Keynote Talks
Research Challenges in Understanding and Indexing Media
It is easy to predict that over the next few years the internet will see an accumulation of increasingly large collections of audio (e.g., iTunes), imagery (e.g., Flickr), video (e.g., YouTube) and sensor information (weather, traffic data) together with rapid and widespread growth and innovation in new information services in the form of 'mashups' (combinations of multiple, separate data sources into one application or display) and social web activities (e.g., blogging, podcasting, media editing). All this is driving a need for improvements in semantic information extraction from structured and unstructured sources and across media, social network and contextual user modeling, multimedia retrieval, summarization of large diverse data sets, and collaborative work environments and interfaces.
This talk will motivate some of the research challenges on the horizon in the next few years (and perhaps beyond), based on my research perspectives. These challenges include: Video, audio, image and graphics understanding, and algorithms to support cross source/media mining, retrieval and fusion. The challenges are coupled with increasingly personalized user modeling and adaptive, device appropriate summarization and presentation design. I will also point out a number of problems and risks in the current research paths.

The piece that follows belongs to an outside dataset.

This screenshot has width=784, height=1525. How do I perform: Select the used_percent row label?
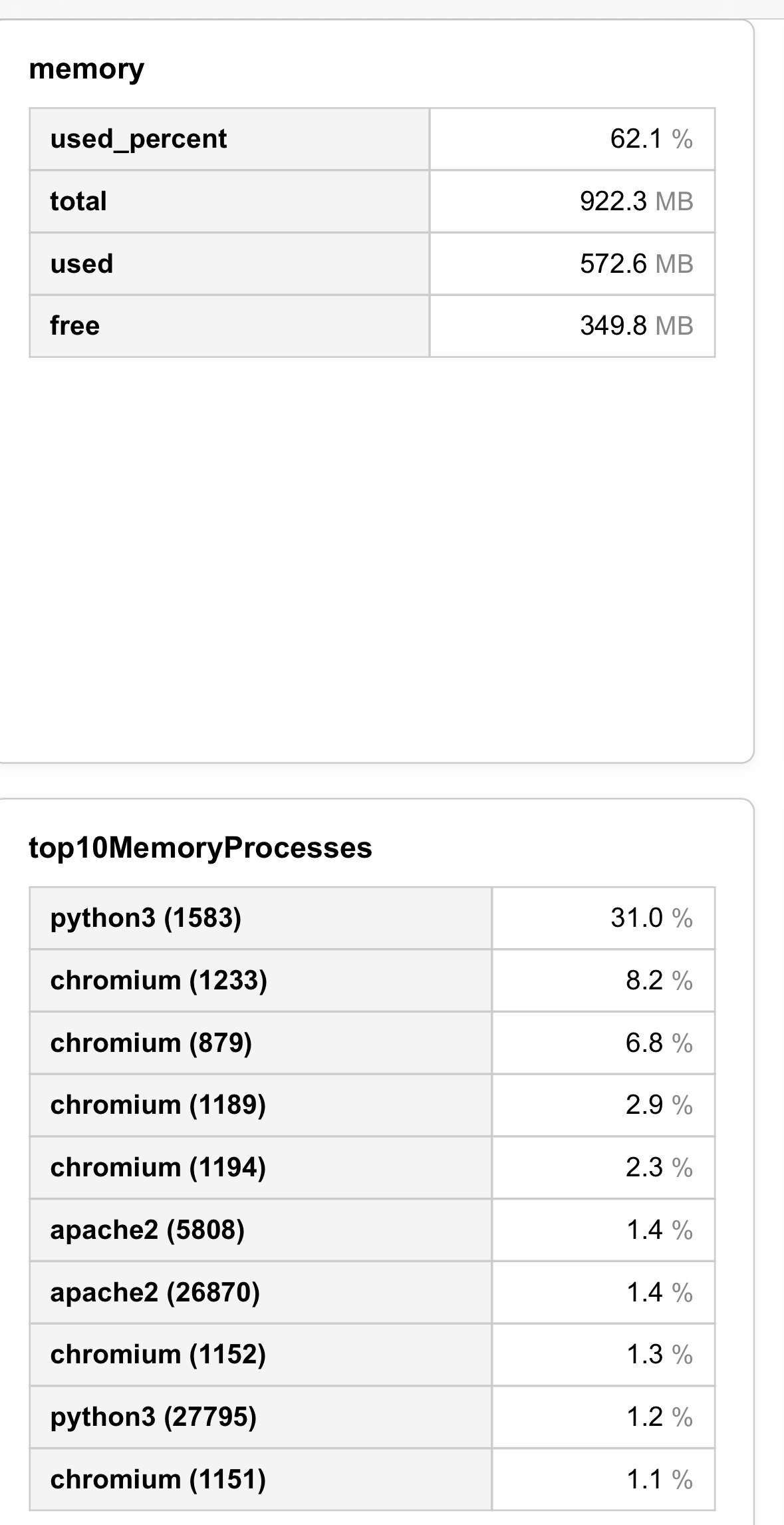tap(138, 139)
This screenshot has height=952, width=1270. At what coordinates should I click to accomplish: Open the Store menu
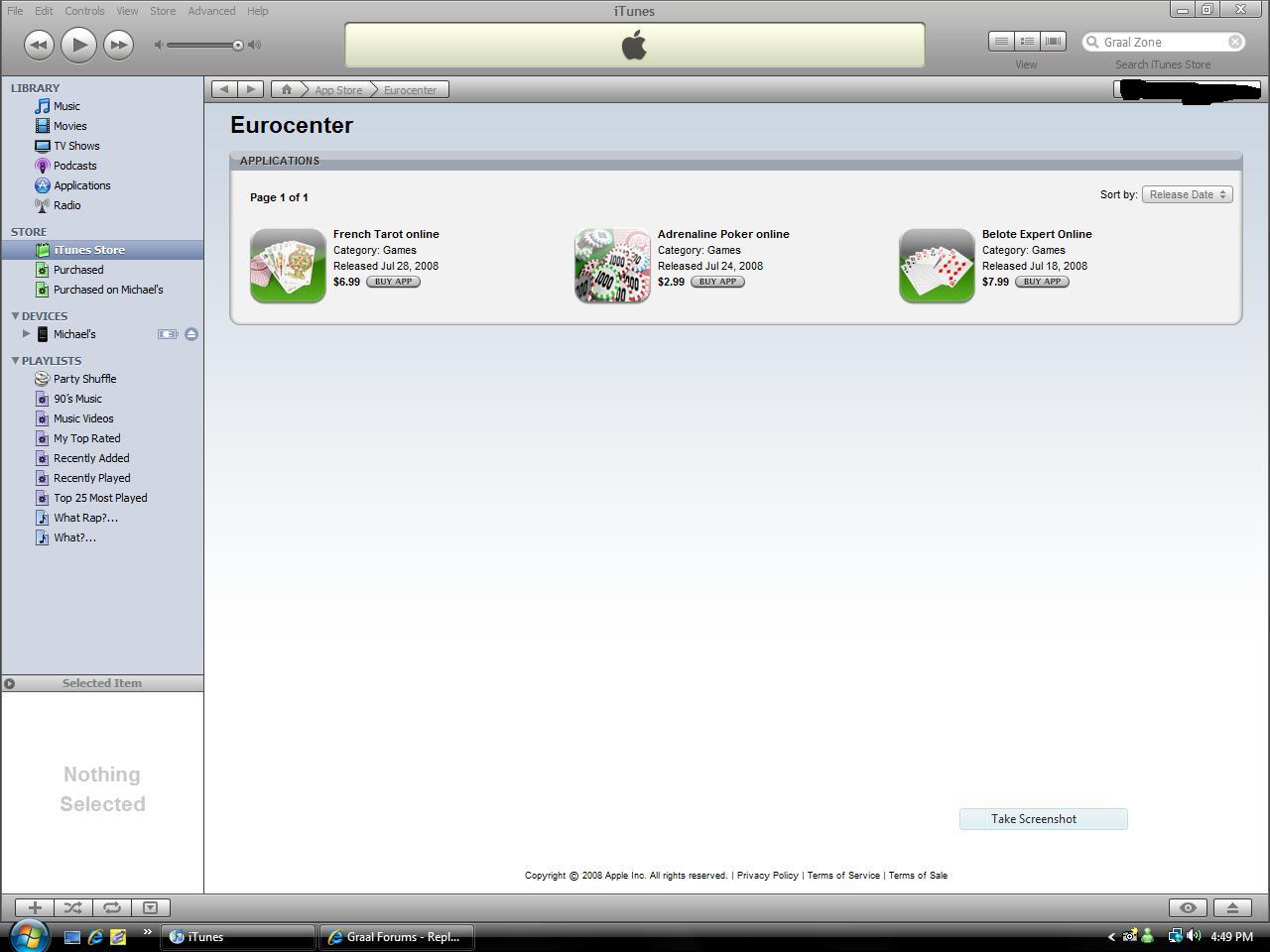click(x=162, y=11)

The result will be noticeable performance enhancements making everything faster, and easier. More importantly, this will result in increasing pervasiveness of new media-oriented applications and internet services.

Alex Hauptmann is Senior Systems Scientist in Computer Science at Carnegie Mellon University, and a faculty member in the Language Technologies Institute at CMU. Alex holds a BA and MA degree in Psychology from Johns Hopkins University, a 'Diplom' in Computer Science from the Technische Universitat Berlin and obtained a Ph.D. in Computer Science at Carnegie Mellon. His main interest has been multimedia analysis and retrieval. Other research interests include speech recognition and interfaces, translation and natural language in general. Most of his time is spent on the Informedia Digital Video project. This work has also spawned three spin-off companies related to digital video archiving and video question answering. Alex is also pursuing projects on video observations for patient care for the elderly and personal wearable memory devices. His current passion is the pursuit of a large-scale concept ontology for multimedia to help narrow the semantic gap.
Fusion of Information for Content Based Multimedia Database Retrieval
The retrieval of information from multimedia databases is a challenging problem because of the number of different concepts that may be of interest to the user and the multifaceted characteristics of each concept. The concept properties may span different sensing modalities and within each modality call for the use of a diverse set of features. Commonly, the retrieval problem is formulated as a detection problem (a two class pattern recognition problem), whereby the content of interest is looked for in the multimedia material and discriminated from the anti-concept class. The detectors are designed to capture the different manifestations of each concept class (colour, texture, shape, sounds). The design process is often hampered by small sample set and class imbalance problems.
The nature of the retrieval problem raises issues in information fusion. Both, feature level and decision level fusion provide useful mechanisms for tackling different aspects of the concept detector design process. At the feature level, the fusion is often accomplished with multi-kernel machine learning methods. The key question in this approach is how to weigh the contributions of the respective kernels. The weight allocation is normally controlled by regularisation. We discuss the effect of different norms on weight assignment. The findings lead to a two-stage machine learning strategy where the first stage serves simply as a means to eliminate non informative kernels. In contrast, decision level fusion is adopted for dealing with the class population imbalance problem. We show that by extreme under sampling of the negative (anti concept) class we can create a large number of weak classifiers, the fusion of which has the capacity to improve retrieval performance.
The techniques discussed are evaluated on standard benchmark databases, including PASCAL VOC 08 image data set and Mediamill Challenge video database, based on the NIST TRECVID 2005 benchmark. The performance is measured using average precision that combines precision and recall into one performance figure. The benefits of various fusion mechanisms are demonstrated.

Josef Kittler is a Distinguished Professor of Machine Intelligence and Director of the Centre for Vision, Speech and Signal Processing at the University of Surrey. He holds a BA degree in Electrical Engineering, a Ph.D. in Pattern Recognition and a ScD, all from the University of Cambridge. He has worked on various theoretical aspects of Pattern Recognition, Image Analysis and Computer Vision, and on many applications including Image Coding, Image and Video Database Retrieval and Surveillance. His major contributions to pattern recognition include the k-nearest neighbour method, feature selection, and multiple expert fusion. In computer vision, contributions include robust statistical methods for shape analysis and detection, motion estimation and segmentation, and image segmentation by thresholding and edge detection. He has served as a member of the Editorial Board of IEEE Transactions on Pattern Analysis and Machine Intelligence and currently serves on the Editorial Boards of Image and Vision Computing, Pattern Recognition Letters, Pattern Recognition and Artificial Intelligence, Pattern Analysis and Applications.